EXTRACT:
Lei-Chala Wison, President, NAACP, San Diego Branch

Wendy Patrick, SDSU Ethics Expert

Related Story: School Officials Look Into Serra High Blackface Incident


This is a rush transcript created by a contractor for KPBS to improve accessibility for the deaf and hard-of-hearing. Please refer to the media file as the formal record of this interview. Opinions expressed by guests during interviews reflect the guest’s individual views and do not necessarily represent those of KPBS staff, members or its sponsors.

MAUREEN CAVANAUGH: This is KPBS Midday Edition, I am Maureen Cavanaugh. Our top story tomorrow is Halloween. Many use scary or provocative costumes on Halloween. Two high school coaches put a picture of them dressed as members of the bobsled team in the old 1993 movie Cool Running. It is not known why they chose those costumes but it has provoked controversy. I will introduce Lei-Chala Wilson and Wendy Patrick. The local NAACP condemns the Serra High coaches, calling for them to be fired. Do you think these coaches deserve such harsh penalty?

LEI-CHALA WILSON: The problem is, we found out there were a lot of parents and students who are very concerned and offended. When that happens the NAACP has to take action. Even though I asked for their dismissal, and other disciplinary actions. Maybe they can take some kind of race relations training. This opens up a dialogue. We sent out a statement. I'm getting people thanking me, and getting emails that are very negative as well. It has opened up a dialogue and hopefully at some time I can have time to sit down with these cultures so they can understand why this was offensive.

MAUREEN CAVANAUGH: You lead to my question there. Some people need a reminder, can you remind us of the history of blackface in America and why it is still so sensitive?

ENTRIES:
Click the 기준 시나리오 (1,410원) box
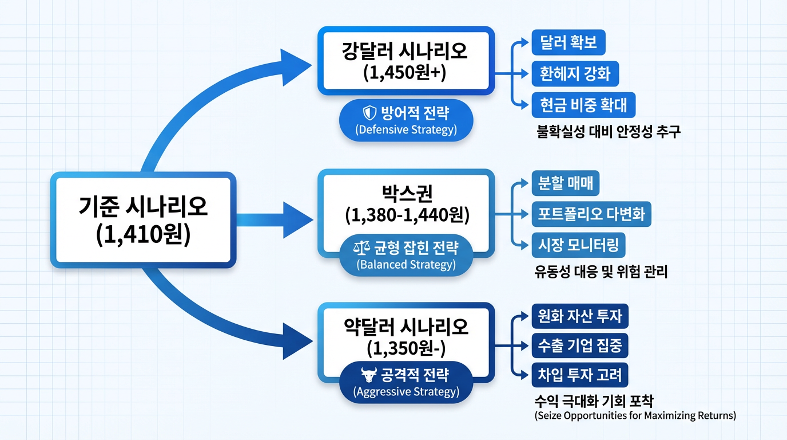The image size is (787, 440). tap(143, 221)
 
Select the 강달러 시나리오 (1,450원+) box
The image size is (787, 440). tap(406, 60)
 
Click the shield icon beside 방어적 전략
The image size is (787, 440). tap(371, 113)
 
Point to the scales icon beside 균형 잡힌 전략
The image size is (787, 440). tap(363, 248)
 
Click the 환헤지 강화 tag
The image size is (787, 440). tap(575, 74)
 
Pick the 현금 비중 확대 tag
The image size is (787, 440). tap(583, 105)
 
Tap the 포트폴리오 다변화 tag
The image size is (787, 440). tap(591, 214)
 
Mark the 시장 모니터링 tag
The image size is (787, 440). tap(578, 245)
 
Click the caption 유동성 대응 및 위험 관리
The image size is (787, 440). tap(600, 272)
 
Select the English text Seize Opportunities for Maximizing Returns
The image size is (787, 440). tap(635, 415)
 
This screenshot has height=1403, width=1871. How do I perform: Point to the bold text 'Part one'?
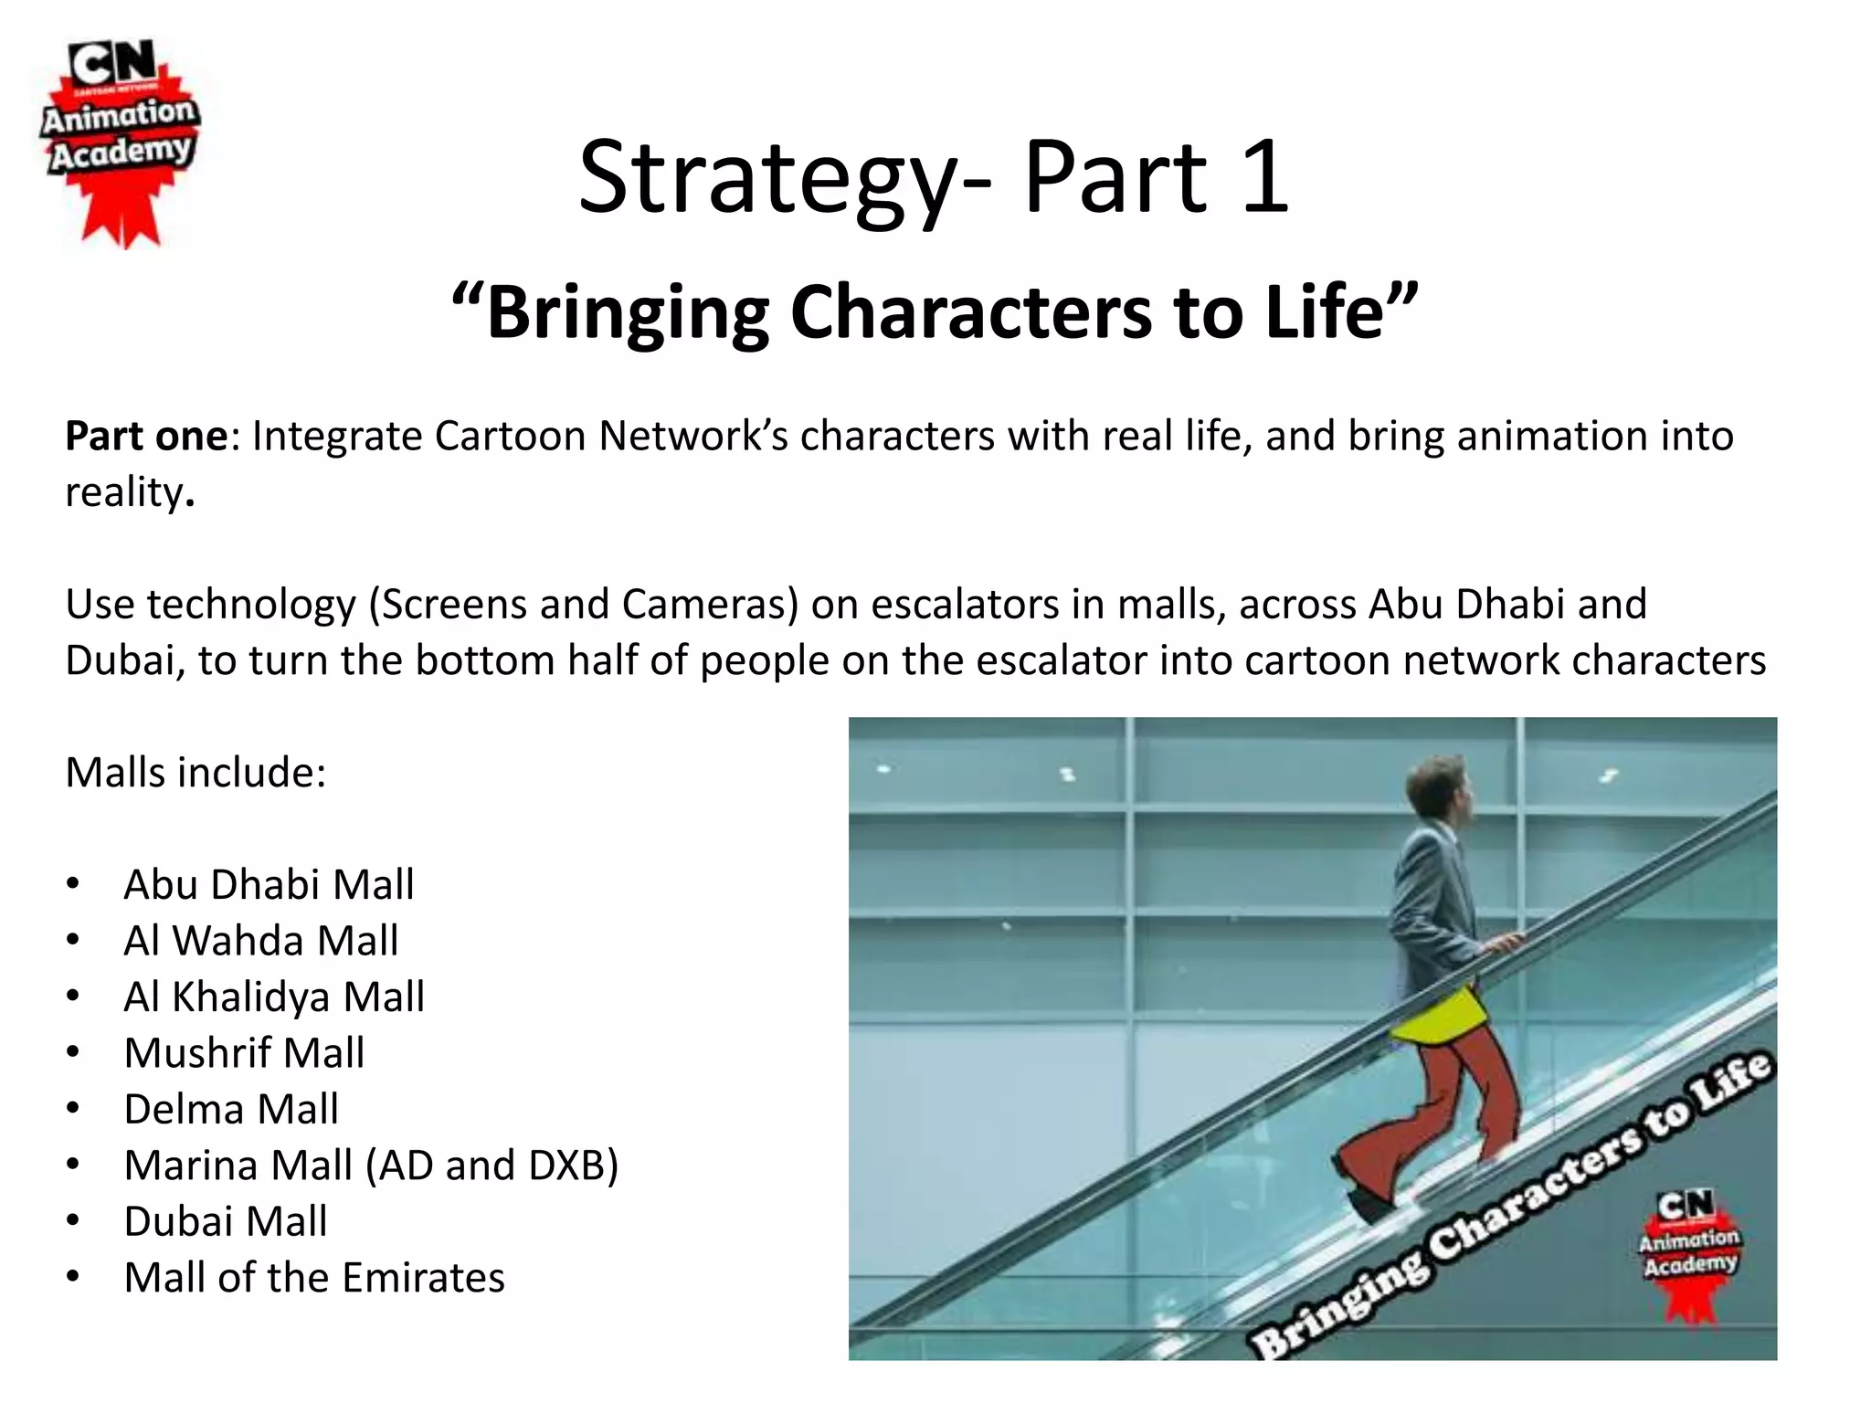[x=146, y=437]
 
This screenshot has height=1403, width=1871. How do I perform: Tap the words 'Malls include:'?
[x=196, y=773]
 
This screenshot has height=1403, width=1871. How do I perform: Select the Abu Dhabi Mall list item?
[x=269, y=884]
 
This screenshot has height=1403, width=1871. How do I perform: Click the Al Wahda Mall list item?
[x=261, y=941]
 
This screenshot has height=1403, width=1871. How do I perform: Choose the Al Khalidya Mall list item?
[x=274, y=997]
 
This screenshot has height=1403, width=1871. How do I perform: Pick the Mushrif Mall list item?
[x=244, y=1053]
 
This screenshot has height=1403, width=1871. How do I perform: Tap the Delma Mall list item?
[x=231, y=1109]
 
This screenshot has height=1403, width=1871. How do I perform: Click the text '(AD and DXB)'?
[x=492, y=1166]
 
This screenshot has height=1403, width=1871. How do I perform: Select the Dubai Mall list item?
[x=226, y=1222]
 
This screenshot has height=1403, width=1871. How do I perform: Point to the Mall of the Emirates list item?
[x=314, y=1278]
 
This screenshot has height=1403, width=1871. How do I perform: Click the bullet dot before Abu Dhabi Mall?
[x=73, y=884]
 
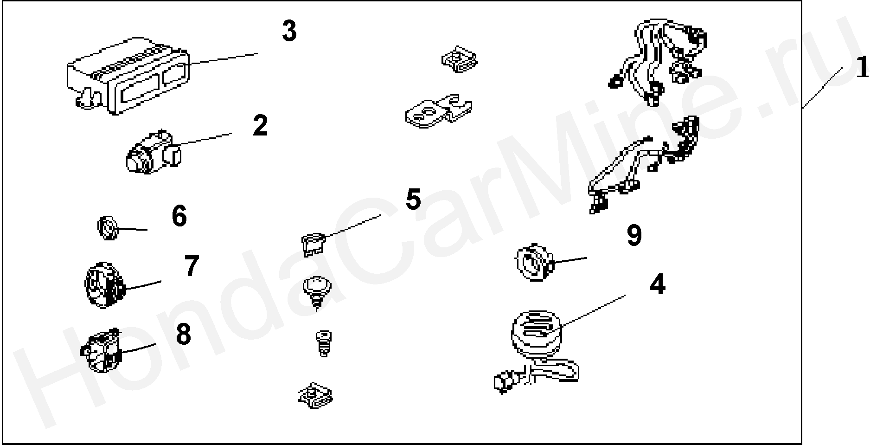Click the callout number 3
pyautogui.click(x=289, y=32)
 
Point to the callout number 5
pyautogui.click(x=413, y=199)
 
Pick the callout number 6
pyautogui.click(x=179, y=216)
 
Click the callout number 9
pyautogui.click(x=634, y=235)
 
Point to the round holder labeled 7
pyautogui.click(x=105, y=284)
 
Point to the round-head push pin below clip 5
pyautogui.click(x=316, y=292)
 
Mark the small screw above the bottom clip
pyautogui.click(x=323, y=343)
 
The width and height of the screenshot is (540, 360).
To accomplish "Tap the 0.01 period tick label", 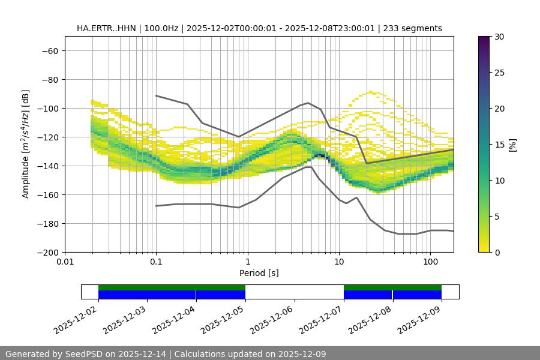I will tap(65, 262).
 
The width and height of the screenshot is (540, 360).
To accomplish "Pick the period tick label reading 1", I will tap(247, 262).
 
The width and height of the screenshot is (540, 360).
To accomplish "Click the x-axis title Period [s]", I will tap(259, 273).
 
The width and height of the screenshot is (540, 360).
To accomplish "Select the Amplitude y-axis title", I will tap(26, 145).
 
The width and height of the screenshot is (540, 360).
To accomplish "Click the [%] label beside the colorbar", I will tap(512, 145).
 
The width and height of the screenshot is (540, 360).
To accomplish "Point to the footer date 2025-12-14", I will tap(145, 354).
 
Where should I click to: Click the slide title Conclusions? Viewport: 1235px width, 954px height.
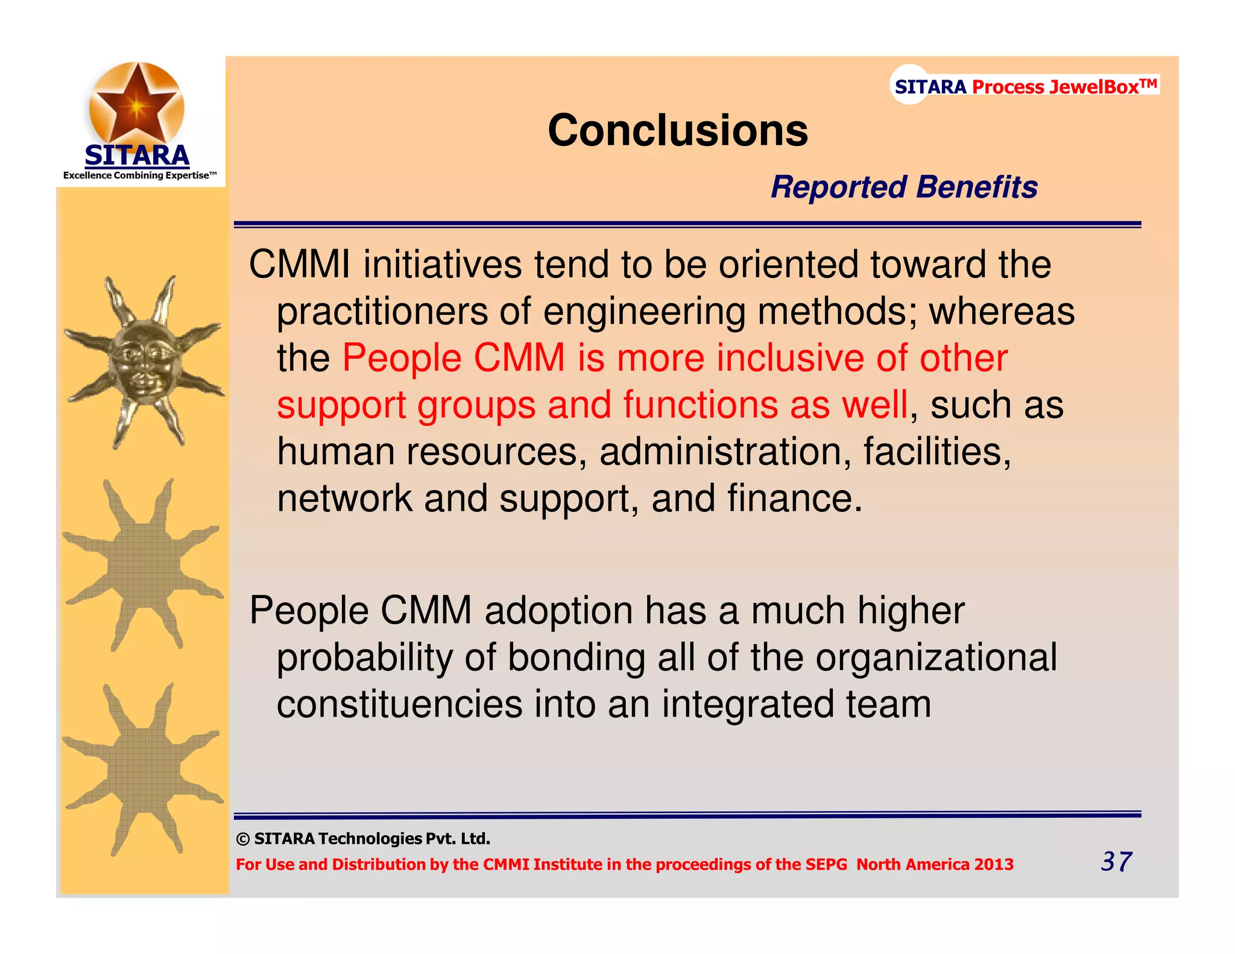[x=677, y=130]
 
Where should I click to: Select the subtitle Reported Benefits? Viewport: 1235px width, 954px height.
[x=904, y=187]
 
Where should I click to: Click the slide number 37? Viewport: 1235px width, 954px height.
[x=1116, y=861]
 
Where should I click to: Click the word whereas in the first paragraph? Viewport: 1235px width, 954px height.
[x=1001, y=311]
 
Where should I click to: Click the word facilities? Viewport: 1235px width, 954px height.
[x=937, y=452]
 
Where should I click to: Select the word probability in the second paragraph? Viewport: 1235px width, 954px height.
[x=364, y=657]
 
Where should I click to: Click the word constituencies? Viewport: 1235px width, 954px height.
[x=399, y=704]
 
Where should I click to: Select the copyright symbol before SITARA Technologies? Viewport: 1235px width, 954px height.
[x=242, y=839]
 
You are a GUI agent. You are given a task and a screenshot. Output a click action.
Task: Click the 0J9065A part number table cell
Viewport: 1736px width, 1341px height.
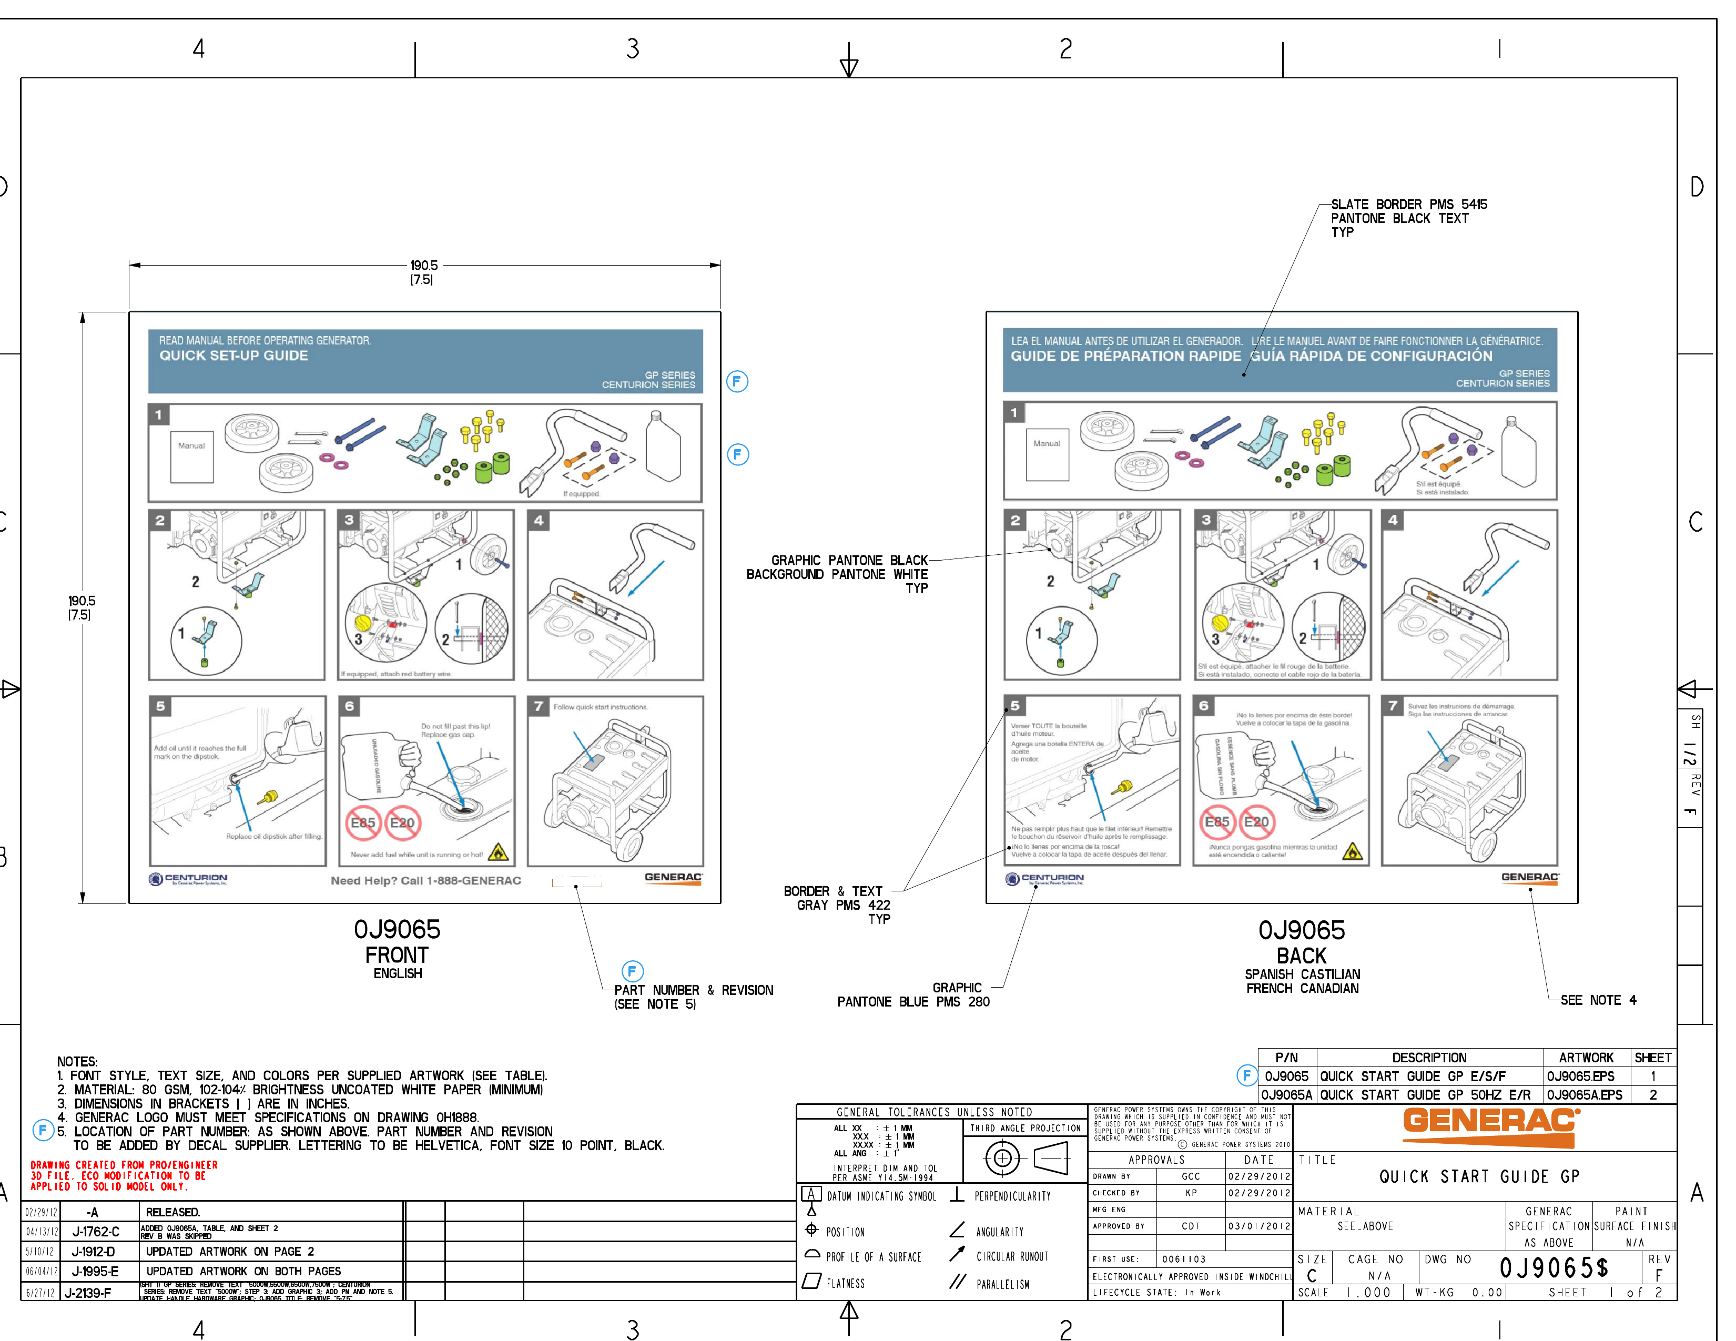tap(1286, 1094)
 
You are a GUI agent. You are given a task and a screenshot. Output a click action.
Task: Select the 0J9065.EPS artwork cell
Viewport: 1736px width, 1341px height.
tap(1580, 1076)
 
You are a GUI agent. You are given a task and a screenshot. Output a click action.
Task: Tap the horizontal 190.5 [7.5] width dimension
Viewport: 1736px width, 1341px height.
tap(424, 271)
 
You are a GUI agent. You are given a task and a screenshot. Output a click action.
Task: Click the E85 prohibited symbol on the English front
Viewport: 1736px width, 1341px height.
tap(362, 822)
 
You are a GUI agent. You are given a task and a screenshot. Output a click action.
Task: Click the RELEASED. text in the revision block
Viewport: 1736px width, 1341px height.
tap(172, 1212)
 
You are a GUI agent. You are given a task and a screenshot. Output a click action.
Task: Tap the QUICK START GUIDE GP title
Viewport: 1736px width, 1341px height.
tap(1478, 1176)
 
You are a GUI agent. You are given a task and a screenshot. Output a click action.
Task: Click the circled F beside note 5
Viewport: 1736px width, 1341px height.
tap(43, 1130)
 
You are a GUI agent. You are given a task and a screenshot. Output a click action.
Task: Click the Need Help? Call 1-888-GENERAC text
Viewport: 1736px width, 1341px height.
tap(426, 881)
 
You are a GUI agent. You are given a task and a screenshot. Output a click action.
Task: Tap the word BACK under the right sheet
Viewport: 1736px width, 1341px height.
tap(1301, 956)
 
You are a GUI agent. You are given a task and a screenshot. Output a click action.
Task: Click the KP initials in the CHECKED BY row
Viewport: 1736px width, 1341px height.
tap(1191, 1192)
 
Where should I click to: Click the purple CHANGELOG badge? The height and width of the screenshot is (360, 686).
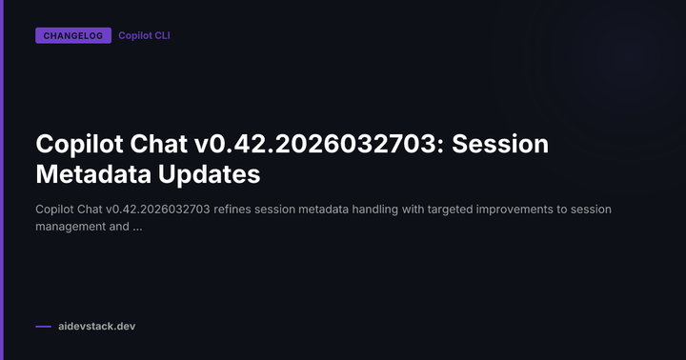click(72, 36)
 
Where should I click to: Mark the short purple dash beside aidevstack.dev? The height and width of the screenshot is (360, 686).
click(43, 327)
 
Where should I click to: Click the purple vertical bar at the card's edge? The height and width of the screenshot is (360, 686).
click(3, 180)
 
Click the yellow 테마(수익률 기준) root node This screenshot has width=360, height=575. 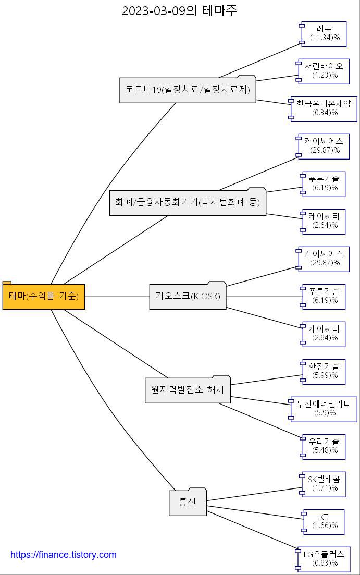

WORK INSTRUCTIONS:
A – According to the transcript, the two high school coaches dressed as members of the bobsled team from which movie?
B – From the transcript, extract the passage starting with "LEI-CHALA WILSON: The" and going on through "still so sensitive?".

ANSWERS TO THE PROBLEMS:
A – The 1993 movie Cool Running.

B –
LEI-CHALA WILSON: The problem is, we found out there were a lot of parents and students who are very concerned and offended. When that happens the NAACP has to take action. Even though I asked for their dismissal, and other disciplinary actions. Maybe they can take some kind of race relations training. This opens up a dialogue. We sent out a statement. I'm getting people thanking me, and getting emails that are very negative as well. It has opened up a dialogue and hopefully at some time I can have time to sit down with these cultures so they can understand why this was offensive.

MAUREEN CAVANAUGH: You lead to my question there. Some people need a reminder, can you remind us of the history of blackface in America and why it is still so sensitive?